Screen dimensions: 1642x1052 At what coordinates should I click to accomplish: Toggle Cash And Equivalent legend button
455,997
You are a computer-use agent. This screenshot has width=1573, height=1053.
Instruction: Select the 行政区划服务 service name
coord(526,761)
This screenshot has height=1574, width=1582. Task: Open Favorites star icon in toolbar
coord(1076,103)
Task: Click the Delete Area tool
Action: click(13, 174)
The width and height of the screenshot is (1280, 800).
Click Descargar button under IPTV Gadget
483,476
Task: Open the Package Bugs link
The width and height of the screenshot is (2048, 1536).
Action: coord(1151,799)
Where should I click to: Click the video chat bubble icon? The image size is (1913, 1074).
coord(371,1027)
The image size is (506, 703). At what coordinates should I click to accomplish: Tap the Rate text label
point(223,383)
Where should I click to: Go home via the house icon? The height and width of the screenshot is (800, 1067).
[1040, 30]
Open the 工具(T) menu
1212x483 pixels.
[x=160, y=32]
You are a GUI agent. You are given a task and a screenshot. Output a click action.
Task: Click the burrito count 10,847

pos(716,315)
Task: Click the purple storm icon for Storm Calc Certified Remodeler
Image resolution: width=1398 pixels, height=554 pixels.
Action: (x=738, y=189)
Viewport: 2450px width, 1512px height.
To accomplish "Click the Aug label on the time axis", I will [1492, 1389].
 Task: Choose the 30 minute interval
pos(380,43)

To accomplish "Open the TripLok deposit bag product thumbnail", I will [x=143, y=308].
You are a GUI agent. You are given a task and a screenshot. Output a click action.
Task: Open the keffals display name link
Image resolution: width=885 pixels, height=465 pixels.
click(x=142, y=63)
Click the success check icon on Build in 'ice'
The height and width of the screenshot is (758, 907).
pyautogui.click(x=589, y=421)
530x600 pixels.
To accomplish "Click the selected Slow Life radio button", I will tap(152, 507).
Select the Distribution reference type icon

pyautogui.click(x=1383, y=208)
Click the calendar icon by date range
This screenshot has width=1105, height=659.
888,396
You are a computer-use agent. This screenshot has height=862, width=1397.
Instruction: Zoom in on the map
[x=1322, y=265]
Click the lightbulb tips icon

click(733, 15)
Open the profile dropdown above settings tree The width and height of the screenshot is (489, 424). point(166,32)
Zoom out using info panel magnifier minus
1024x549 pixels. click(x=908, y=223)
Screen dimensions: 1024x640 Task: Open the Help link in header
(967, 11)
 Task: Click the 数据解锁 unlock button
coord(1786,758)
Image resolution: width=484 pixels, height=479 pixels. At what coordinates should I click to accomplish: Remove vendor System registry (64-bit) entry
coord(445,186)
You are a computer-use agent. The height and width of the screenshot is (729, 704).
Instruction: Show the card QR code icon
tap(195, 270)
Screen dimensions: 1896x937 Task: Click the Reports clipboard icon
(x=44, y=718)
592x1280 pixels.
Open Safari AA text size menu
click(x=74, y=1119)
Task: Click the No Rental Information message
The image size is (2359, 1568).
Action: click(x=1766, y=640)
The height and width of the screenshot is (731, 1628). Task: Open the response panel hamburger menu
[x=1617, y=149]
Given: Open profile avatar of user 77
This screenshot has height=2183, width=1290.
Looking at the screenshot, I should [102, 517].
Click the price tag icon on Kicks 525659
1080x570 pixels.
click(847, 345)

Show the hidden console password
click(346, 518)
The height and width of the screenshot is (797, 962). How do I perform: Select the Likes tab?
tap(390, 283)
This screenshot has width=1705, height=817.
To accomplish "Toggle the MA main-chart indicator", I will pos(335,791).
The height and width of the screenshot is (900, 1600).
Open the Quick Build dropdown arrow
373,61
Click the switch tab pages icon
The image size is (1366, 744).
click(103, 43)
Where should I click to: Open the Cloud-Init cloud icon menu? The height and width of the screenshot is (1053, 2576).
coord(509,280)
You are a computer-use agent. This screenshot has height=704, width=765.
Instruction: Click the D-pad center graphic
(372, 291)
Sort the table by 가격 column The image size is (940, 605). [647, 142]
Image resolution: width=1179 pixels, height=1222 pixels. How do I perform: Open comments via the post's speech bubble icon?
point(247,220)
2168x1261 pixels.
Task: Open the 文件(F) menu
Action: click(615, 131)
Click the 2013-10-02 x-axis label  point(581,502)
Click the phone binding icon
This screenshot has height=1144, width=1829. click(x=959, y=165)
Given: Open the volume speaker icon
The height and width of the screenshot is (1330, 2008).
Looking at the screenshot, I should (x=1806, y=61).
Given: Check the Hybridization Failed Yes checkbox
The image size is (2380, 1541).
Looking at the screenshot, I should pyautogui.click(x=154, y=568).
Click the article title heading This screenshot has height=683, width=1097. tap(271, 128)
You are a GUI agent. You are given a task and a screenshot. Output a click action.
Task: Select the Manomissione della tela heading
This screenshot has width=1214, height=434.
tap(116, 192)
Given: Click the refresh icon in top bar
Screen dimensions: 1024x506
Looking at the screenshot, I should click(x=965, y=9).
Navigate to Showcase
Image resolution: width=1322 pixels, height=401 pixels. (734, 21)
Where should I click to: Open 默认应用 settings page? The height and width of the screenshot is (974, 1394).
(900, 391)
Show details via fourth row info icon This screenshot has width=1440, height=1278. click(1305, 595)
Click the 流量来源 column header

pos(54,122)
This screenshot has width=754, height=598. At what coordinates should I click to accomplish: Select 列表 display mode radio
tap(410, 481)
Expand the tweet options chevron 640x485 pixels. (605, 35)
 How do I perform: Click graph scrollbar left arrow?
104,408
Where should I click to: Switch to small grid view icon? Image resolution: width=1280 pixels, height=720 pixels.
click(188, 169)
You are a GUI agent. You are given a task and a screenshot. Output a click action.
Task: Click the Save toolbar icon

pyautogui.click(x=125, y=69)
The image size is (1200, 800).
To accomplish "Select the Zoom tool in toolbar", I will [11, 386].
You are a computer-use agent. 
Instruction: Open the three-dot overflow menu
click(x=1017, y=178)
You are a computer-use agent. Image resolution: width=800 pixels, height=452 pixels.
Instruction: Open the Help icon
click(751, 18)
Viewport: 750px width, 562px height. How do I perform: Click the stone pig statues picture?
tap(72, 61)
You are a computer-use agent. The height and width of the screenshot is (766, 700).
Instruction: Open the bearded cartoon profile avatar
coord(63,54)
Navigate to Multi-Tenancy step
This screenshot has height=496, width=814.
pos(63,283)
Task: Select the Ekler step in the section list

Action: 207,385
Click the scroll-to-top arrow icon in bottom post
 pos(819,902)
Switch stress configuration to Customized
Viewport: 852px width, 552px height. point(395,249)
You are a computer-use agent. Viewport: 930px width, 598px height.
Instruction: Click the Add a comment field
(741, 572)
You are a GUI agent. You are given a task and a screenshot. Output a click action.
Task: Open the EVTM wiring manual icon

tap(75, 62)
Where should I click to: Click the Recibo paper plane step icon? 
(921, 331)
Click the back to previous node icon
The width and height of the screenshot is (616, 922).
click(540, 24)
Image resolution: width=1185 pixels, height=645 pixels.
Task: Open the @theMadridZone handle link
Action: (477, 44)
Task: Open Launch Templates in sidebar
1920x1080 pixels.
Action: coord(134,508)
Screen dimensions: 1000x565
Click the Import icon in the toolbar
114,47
##########
- [Task details] Reproduce every line of the data above exactly as it appears, in the same order.

- [The response]
Screen dimensions: 1642x1052 At what coordinates should I click to accomplish: Toggle Cash And Equivalent legend button
455,997
You are a computer-use agent. This screenshot has width=1573, height=1053.
Instruction: Select the 行政区划服务 service name
coord(526,761)
This screenshot has height=1574, width=1582. Task: Open Favorites star icon in toolbar
coord(1076,103)
Task: Click the Delete Area tool
Action: click(13, 174)
The width and height of the screenshot is (1280, 800).
Click Descargar button under IPTV Gadget
483,476
Task: Open the Package Bugs link
The width and height of the screenshot is (2048, 1536).
Action: coord(1151,799)
Where should I click to: Click the video chat bubble icon? The image size is (1913, 1074).
coord(371,1027)
The image size is (506, 703). At what coordinates should I click to accomplish: Tap the Rate text label
point(223,383)
Where should I click to: Go home via the house icon? The height and width of the screenshot is (800, 1067).
[1040, 30]
Open the 工具(T) menu
1212x483 pixels.
[x=160, y=32]
You are a GUI agent. You are given a task and a screenshot. Output a click action.
Task: Click the burrito count 10,847

pos(716,315)
Task: Click the purple storm icon for Storm Calc Certified Remodeler
Image resolution: width=1398 pixels, height=554 pixels.
Action: (x=738, y=189)
Viewport: 2450px width, 1512px height.
To accomplish "Click the Aug label on the time axis", I will [1492, 1389].
 Task: Choose the 30 minute interval
pos(380,43)

To accomplish "Open the TripLok deposit bag product thumbnail", I will [x=143, y=308].
You are a GUI agent. You are given a task and a screenshot. Output a click action.
Task: Open the keffals display name link
Image resolution: width=885 pixels, height=465 pixels.
click(x=142, y=63)
Click the success check icon on Build in 'ice'
The height and width of the screenshot is (758, 907).
pyautogui.click(x=589, y=421)
530x600 pixels.
To accomplish "Click the selected Slow Life radio button", I will tap(152, 507).
Select the Distribution reference type icon

pyautogui.click(x=1383, y=208)
Click the calendar icon by date range
This screenshot has width=1105, height=659.
888,396
You are a computer-use agent. This screenshot has height=862, width=1397.
Instruction: Zoom in on the map
[x=1322, y=265]
Click the lightbulb tips icon

click(733, 15)
Open the profile dropdown above settings tree The width and height of the screenshot is (489, 424). point(166,32)
Zoom out using info panel magnifier minus
1024x549 pixels. click(x=908, y=223)
Screen dimensions: 1024x640 Task: Open the Help link in header
(967, 11)
 Task: Click the 数据解锁 unlock button
coord(1786,758)
Image resolution: width=484 pixels, height=479 pixels. At what coordinates should I click to accomplish: Remove vendor System registry (64-bit) entry
coord(445,186)
You are a computer-use agent. The height and width of the screenshot is (729, 704).
Instruction: Show the card QR code icon
tap(195, 270)
Screen dimensions: 1896x937 Task: Click the Reports clipboard icon
(x=44, y=718)
592x1280 pixels.
Open Safari AA text size menu
click(x=74, y=1119)
Task: Click the No Rental Information message
The image size is (2359, 1568).
Action: click(x=1766, y=640)
The height and width of the screenshot is (731, 1628). Task: Open the response panel hamburger menu
[x=1617, y=149]
Given: Open profile avatar of user 77
This screenshot has height=2183, width=1290.
Looking at the screenshot, I should [102, 517].
Click the price tag icon on Kicks 525659
1080x570 pixels.
click(847, 345)

Show the hidden console password
click(346, 518)
The height and width of the screenshot is (797, 962). How do I perform: Select the Likes tab?
tap(390, 283)
This screenshot has width=1705, height=817.
To accomplish "Toggle the MA main-chart indicator", I will pos(335,791).
The height and width of the screenshot is (900, 1600).
Open the Quick Build dropdown arrow
373,61
Click the switch tab pages icon
The image size is (1366, 744).
click(103, 43)
Where should I click to: Open the Cloud-Init cloud icon menu? The height and width of the screenshot is (1053, 2576).
coord(509,280)
You are a computer-use agent. This screenshot has height=704, width=765.
Instruction: Click the D-pad center graphic
(372, 291)
Sort the table by 가격 column The image size is (940, 605). [647, 142]
Image resolution: width=1179 pixels, height=1222 pixels. How do I perform: Open comments via the post's speech bubble icon?
point(247,220)
2168x1261 pixels.
Task: Open the 文件(F) menu
Action: click(615, 131)
Click the 2013-10-02 x-axis label  point(581,502)
Click the phone binding icon
This screenshot has height=1144, width=1829. click(x=959, y=165)
Given: Open the volume speaker icon
The height and width of the screenshot is (1330, 2008).
Looking at the screenshot, I should (x=1806, y=61).
Given: Check the Hybridization Failed Yes checkbox
The image size is (2380, 1541).
Looking at the screenshot, I should pyautogui.click(x=154, y=568).
Click the article title heading This screenshot has height=683, width=1097. tap(271, 128)
You are a GUI agent. You are given a task and a screenshot. Output a click action.
Task: Select the Manomissione della tela heading
This screenshot has width=1214, height=434.
tap(116, 192)
Given: Click the refresh icon in top bar
Screen dimensions: 1024x506
Looking at the screenshot, I should click(x=965, y=9).
Navigate to Showcase
Image resolution: width=1322 pixels, height=401 pixels. (734, 21)
Where should I click to: Open 默认应用 settings page? The height and width of the screenshot is (974, 1394).
(900, 391)
Show details via fourth row info icon This screenshot has width=1440, height=1278. click(1305, 595)
Click the 流量来源 column header

pos(54,122)
This screenshot has width=754, height=598. At what coordinates should I click to accomplish: Select 列表 display mode radio
tap(410, 481)
Expand the tweet options chevron 640x485 pixels. (605, 35)
 How do I perform: Click graph scrollbar left arrow?
104,408
Where should I click to: Switch to small grid view icon? Image resolution: width=1280 pixels, height=720 pixels.
click(188, 169)
You are a GUI agent. You are given a task and a screenshot. Output a click action.
Task: Click the Save toolbar icon

pyautogui.click(x=125, y=69)
The image size is (1200, 800).
To accomplish "Select the Zoom tool in toolbar", I will [11, 386].
You are a computer-use agent. 
Instruction: Open the three-dot overflow menu
click(x=1017, y=178)
You are a computer-use agent. Image resolution: width=800 pixels, height=452 pixels.
Instruction: Open the Help icon
click(751, 18)
Viewport: 750px width, 562px height. How do I perform: Click the stone pig statues picture?
tap(72, 61)
You are a computer-use agent. The height and width of the screenshot is (766, 700).
Instruction: Open the bearded cartoon profile avatar
coord(63,54)
Navigate to Multi-Tenancy step
This screenshot has height=496, width=814.
pos(63,283)
Task: Select the Ekler step in the section list

Action: 207,385
Click the scroll-to-top arrow icon in bottom post
 pos(819,902)
Switch stress configuration to Customized
Viewport: 852px width, 552px height. point(395,249)
You are a computer-use agent. Viewport: 930px width, 598px height.
Instruction: Click the Add a comment field
(741, 572)
You are a GUI agent. You are given a task and a screenshot. Output a click action.
Task: Open the EVTM wiring manual icon

tap(75, 62)
Where should I click to: Click the Recibo paper plane step icon? 
(921, 331)
Click the back to previous node icon
The width and height of the screenshot is (616, 922).
click(540, 24)
Image resolution: width=1185 pixels, height=645 pixels.
Task: Open the @theMadridZone handle link
Action: (477, 44)
Task: Open Launch Templates in sidebar
1920x1080 pixels.
Action: coord(134,508)
Screen dimensions: 1000x565
Click the Import icon in the toolbar
114,47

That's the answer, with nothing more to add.